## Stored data
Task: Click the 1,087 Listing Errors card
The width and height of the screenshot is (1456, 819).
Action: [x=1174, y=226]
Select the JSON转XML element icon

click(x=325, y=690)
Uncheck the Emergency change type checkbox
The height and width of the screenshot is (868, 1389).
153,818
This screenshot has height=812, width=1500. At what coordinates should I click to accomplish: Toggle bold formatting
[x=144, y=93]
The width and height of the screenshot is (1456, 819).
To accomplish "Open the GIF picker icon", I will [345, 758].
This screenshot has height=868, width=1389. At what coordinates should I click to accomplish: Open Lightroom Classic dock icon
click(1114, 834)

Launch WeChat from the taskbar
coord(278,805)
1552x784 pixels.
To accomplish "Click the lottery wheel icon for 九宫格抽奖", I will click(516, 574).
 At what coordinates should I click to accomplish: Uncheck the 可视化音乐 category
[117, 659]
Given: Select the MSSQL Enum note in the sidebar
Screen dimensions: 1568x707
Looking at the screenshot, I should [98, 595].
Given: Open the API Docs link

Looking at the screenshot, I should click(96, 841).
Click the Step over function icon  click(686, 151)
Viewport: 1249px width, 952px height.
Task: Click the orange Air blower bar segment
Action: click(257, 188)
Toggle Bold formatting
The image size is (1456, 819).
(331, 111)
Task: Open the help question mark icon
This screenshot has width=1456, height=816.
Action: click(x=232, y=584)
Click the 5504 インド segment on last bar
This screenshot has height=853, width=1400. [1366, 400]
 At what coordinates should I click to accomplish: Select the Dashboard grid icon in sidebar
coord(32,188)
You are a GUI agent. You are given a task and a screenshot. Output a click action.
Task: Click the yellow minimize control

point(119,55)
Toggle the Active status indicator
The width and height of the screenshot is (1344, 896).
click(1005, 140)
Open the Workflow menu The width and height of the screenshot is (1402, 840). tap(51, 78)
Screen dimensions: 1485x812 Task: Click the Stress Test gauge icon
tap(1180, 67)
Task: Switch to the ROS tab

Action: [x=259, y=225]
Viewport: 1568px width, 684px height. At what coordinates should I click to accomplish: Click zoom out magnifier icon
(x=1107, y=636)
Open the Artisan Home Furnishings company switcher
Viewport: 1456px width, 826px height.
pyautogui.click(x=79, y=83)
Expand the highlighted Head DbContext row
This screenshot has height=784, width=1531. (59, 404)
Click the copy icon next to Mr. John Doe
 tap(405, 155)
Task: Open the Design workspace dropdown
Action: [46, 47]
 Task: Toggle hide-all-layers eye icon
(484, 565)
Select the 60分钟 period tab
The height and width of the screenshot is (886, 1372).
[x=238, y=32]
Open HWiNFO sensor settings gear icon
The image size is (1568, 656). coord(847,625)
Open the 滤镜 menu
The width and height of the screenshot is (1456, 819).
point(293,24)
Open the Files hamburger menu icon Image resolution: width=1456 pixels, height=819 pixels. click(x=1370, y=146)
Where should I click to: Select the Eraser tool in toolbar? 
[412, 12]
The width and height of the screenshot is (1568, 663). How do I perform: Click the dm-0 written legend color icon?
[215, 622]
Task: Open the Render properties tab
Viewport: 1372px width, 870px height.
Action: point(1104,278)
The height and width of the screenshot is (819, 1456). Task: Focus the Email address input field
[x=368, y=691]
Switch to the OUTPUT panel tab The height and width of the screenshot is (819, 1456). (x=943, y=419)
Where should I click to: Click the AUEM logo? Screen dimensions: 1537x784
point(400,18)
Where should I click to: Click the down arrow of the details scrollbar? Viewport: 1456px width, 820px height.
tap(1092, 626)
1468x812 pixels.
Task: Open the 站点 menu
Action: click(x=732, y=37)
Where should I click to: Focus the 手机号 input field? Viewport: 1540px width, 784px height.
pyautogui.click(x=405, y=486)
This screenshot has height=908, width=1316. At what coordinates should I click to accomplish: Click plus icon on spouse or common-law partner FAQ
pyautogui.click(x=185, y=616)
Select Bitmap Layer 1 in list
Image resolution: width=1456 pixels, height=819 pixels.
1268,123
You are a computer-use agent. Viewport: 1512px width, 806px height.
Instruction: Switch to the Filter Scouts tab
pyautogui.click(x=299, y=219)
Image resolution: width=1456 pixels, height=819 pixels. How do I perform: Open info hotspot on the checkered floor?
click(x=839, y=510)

## Required action
Your task is to copy each line of the entries that includes the word "agent".

## Solution to this exercise
You are a GUI agent. You are given a task and a screenshot. Output a click action.
You are a computer-use agent. Viewport: 1512px width, 806px height.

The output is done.